(30-01-2013, 12:24 PM)soltarus napisał(a): Kurde używacie grzałek o małej mocy w stosunku do litrarzu. Zawsze myślałem że jak dam dużą spiralkę to szybko mi nagrzeje wodę do oczekiwanego poziomu i dzięki temu zaoszczędzę na prądzie. Gdzieś był kalkulator zużycia prądu... chyba popatrzę co i jak
Nie jestem fizykiem, ale wydaje mi się że do ogrzania konkretnej bańki do danej temperatury wymagana jest taka sama ilość energii cieplnej\elektrycznej. mocniejsza grzałka będzie ciągnęła więcej prądu tylko że w krótszych interwałach (termostat), słabsza mniej, ale będzie się włączać na dłuższy okres czyli wychodzi na jedno, najwyżej ktoś mnie poprawi, zresztą na bezpieczeństwie ryb nie oszczędzamy.
Jak już dajemy dziadową grzałkę, to słabą (a nie taką jaką mamy pod ręką) żeby nie ugotować ryb (O,5W/l). Do tego nie doceniane są inne źródła ciepła w akwarium (oświetlenie, mocniejsze głowice filtrów wew.) W 100l akwa Aqua Szut turbo 8 W daje mi 3-4*C, grzałkę dawałem tylko w zimie żeby dołożyć 1 brakujący *C do żądanej temperatury. W niektórych moich bańkach mam 0,25W/l i też jest to wystarczające.

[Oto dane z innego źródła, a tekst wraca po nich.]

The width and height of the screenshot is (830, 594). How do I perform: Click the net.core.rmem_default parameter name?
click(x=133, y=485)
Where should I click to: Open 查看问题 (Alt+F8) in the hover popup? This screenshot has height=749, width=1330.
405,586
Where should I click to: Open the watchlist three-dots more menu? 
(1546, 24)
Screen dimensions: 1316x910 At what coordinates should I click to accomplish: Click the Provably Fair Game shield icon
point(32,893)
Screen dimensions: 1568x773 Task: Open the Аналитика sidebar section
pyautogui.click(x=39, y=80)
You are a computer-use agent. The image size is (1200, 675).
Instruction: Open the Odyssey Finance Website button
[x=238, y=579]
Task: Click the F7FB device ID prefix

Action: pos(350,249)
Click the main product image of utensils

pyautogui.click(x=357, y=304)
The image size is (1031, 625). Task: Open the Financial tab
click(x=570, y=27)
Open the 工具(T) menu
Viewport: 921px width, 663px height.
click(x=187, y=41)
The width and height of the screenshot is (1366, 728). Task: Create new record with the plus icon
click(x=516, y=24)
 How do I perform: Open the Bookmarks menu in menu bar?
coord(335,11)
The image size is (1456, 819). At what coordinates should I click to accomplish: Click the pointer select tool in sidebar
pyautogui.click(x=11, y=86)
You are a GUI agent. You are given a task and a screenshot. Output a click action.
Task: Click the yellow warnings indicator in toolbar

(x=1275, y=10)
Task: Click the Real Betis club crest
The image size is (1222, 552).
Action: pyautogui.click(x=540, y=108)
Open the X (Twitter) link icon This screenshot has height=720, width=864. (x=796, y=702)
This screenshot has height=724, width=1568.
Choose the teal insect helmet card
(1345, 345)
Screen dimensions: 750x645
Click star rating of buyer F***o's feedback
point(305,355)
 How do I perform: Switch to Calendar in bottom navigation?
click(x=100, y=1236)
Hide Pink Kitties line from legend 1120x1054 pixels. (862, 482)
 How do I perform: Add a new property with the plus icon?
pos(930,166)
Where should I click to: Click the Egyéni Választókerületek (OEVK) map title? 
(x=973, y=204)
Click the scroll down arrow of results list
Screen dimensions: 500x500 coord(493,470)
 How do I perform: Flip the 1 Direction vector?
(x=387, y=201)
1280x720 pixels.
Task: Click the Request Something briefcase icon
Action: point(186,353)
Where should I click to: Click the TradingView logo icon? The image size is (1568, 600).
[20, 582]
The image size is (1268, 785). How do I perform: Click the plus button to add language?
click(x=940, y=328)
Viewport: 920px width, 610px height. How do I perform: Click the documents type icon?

Dobre bo zgodne z rzeczywistością tabele doboru grzałek są nawet w starszej literaturze. Ta aqua-elowska z prezentacji Mario jest wzięta z kosmosu. No chyba że ta cudowna grzałka jest mniej wydajna od tych staroci które posiadam.
(30-01-2013, 13:17 PM)piotrK napisał(a): ...Dlatego lepiej przepłacać na grzałce, ale mieć spokojną głowę...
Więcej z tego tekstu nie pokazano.